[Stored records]
⟨

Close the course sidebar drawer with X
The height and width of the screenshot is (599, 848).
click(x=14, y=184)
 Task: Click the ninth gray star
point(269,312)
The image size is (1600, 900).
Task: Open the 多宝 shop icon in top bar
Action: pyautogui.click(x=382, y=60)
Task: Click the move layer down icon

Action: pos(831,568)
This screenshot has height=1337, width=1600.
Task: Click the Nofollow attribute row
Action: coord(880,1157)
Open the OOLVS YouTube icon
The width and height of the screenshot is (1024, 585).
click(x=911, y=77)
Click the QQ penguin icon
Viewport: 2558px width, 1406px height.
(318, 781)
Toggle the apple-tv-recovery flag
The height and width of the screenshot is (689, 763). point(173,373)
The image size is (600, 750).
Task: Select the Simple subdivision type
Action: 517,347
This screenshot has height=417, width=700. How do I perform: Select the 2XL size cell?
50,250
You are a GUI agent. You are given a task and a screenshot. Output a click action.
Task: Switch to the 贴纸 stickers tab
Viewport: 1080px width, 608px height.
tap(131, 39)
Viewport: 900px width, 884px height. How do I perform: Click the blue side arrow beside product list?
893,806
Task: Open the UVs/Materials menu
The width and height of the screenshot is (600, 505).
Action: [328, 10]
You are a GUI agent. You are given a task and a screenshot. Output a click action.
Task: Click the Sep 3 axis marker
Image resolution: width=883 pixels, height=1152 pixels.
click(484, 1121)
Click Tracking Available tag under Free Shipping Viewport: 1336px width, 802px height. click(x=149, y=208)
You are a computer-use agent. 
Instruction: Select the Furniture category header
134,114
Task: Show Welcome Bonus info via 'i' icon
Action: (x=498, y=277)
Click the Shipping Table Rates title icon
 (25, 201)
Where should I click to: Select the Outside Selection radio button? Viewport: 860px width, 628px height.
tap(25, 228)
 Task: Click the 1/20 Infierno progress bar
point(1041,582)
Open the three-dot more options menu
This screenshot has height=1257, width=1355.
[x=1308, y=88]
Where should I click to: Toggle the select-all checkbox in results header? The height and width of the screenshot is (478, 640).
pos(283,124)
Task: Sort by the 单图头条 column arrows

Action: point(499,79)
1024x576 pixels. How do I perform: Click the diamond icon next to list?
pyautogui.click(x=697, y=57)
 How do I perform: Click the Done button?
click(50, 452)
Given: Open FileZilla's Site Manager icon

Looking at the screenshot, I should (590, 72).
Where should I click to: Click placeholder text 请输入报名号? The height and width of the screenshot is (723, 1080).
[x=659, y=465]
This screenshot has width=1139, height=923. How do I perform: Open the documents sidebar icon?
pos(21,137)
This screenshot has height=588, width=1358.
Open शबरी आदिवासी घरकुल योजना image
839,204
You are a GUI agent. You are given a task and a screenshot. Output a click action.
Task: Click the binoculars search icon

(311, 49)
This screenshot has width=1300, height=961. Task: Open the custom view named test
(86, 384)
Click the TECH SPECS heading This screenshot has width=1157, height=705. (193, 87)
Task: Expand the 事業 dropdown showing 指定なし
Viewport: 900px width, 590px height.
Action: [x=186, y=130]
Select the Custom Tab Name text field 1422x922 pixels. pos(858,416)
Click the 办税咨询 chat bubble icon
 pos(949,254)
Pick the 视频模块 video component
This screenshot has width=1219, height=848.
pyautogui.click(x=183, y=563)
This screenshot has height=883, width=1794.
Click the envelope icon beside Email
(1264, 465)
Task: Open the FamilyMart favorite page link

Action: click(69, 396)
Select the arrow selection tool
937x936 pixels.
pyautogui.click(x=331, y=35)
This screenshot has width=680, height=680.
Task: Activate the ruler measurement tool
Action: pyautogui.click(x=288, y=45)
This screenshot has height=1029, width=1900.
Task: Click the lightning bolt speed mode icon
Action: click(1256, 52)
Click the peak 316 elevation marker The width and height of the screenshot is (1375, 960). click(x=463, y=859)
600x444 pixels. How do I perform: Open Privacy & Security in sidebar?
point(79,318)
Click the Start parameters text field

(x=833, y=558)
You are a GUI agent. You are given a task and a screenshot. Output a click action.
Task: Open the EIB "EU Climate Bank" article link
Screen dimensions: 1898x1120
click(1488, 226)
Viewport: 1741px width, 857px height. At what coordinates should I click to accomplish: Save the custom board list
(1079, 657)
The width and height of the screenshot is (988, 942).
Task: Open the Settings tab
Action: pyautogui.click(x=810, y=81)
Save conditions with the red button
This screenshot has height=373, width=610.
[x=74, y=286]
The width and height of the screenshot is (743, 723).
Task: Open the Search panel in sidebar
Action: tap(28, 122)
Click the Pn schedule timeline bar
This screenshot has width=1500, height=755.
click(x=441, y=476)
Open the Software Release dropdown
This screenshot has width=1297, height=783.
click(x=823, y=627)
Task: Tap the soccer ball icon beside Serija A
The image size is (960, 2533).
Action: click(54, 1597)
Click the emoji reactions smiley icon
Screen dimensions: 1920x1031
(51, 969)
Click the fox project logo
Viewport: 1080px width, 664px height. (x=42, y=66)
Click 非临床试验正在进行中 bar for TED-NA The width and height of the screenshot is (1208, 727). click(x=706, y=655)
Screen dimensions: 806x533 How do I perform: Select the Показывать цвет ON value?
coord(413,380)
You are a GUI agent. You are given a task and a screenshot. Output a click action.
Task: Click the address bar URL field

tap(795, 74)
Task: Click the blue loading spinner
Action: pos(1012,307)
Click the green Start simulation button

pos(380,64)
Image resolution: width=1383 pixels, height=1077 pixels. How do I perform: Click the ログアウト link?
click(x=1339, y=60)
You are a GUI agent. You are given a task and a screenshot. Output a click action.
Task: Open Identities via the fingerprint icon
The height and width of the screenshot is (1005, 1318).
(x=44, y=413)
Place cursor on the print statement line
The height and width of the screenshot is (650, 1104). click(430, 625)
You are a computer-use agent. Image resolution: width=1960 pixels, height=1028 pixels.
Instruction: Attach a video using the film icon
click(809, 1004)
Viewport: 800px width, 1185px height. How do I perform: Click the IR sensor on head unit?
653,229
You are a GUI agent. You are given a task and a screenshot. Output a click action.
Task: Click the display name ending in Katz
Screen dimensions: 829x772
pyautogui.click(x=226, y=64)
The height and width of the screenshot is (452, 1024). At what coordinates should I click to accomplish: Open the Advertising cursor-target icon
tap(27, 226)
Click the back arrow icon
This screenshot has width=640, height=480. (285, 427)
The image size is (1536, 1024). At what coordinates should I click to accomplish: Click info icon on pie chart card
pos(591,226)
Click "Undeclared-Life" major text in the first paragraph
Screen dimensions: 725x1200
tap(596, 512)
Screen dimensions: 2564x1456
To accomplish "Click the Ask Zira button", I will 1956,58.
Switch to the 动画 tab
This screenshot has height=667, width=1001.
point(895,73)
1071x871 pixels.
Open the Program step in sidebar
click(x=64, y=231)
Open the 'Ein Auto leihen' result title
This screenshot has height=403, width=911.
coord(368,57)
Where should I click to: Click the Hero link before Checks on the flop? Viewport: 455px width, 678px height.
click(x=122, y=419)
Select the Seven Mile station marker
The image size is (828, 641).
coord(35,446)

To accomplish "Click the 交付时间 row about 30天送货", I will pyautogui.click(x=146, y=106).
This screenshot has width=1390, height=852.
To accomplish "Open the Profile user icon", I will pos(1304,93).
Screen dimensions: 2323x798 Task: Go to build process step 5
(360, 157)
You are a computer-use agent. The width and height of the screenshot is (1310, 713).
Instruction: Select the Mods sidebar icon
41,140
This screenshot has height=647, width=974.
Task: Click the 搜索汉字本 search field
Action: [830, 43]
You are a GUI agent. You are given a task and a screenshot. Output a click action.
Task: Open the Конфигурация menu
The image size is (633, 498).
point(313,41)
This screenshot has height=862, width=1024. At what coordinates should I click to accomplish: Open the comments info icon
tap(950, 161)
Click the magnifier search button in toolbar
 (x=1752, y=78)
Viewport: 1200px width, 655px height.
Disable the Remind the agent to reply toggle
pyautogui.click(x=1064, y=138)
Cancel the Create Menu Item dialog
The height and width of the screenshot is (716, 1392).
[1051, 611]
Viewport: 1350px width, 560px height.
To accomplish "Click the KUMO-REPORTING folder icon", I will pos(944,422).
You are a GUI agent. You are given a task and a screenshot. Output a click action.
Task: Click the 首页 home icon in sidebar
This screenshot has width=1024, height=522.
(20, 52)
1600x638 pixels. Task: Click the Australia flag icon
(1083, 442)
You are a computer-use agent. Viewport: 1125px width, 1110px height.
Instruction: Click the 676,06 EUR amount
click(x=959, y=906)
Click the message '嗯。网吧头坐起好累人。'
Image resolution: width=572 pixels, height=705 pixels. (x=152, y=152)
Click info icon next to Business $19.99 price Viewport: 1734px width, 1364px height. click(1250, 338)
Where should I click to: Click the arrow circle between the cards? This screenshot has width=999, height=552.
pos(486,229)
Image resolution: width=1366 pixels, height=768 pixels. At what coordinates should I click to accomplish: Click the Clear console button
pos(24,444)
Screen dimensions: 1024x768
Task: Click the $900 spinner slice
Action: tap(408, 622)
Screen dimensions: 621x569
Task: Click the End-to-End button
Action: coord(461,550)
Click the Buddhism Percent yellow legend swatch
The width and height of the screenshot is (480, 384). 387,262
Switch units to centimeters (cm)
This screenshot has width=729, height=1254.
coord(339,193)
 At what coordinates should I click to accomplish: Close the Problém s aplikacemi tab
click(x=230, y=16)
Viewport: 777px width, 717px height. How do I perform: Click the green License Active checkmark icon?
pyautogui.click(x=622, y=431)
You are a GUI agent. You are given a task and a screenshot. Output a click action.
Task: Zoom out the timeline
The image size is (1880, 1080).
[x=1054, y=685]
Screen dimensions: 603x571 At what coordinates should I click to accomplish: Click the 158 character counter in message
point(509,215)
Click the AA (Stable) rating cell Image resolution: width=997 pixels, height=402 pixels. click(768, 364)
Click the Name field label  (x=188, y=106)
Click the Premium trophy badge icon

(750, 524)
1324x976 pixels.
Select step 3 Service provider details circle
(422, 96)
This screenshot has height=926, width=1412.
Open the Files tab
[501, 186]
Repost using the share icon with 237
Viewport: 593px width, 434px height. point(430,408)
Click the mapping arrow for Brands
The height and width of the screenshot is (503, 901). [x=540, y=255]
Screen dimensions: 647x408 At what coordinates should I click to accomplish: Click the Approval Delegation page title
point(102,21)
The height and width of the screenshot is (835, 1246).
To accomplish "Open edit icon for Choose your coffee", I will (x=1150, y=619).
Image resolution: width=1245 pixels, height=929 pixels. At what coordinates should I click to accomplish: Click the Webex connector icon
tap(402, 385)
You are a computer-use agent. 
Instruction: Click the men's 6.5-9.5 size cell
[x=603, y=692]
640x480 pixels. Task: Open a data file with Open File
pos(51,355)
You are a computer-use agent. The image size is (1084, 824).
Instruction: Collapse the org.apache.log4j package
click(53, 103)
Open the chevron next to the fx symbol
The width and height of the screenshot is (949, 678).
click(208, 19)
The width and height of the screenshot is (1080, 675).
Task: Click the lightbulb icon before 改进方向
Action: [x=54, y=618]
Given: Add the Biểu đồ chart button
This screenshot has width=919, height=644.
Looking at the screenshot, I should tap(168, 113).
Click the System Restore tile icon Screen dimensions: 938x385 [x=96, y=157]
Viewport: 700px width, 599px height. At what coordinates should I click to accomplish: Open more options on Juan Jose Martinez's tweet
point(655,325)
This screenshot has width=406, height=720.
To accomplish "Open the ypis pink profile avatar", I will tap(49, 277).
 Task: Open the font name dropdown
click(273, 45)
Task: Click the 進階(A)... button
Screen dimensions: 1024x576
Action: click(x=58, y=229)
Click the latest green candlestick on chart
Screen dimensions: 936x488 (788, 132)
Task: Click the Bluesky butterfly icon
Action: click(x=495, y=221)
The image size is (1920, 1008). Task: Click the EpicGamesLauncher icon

⟩

# EXERCISE
Your answer should consist solely of the lines above from the line with "Open the chevron next to the fx symbol" to the line with "Given: Add the Biểu đồ chart button", both included, reproduced exactly.

# RESPONSE BOX
Open the chevron next to the fx symbol
The width and height of the screenshot is (949, 678).
click(208, 19)
The width and height of the screenshot is (1080, 675).
Task: Click the lightbulb icon before 改进方向
Action: [x=54, y=618]
Given: Add the Biểu đồ chart button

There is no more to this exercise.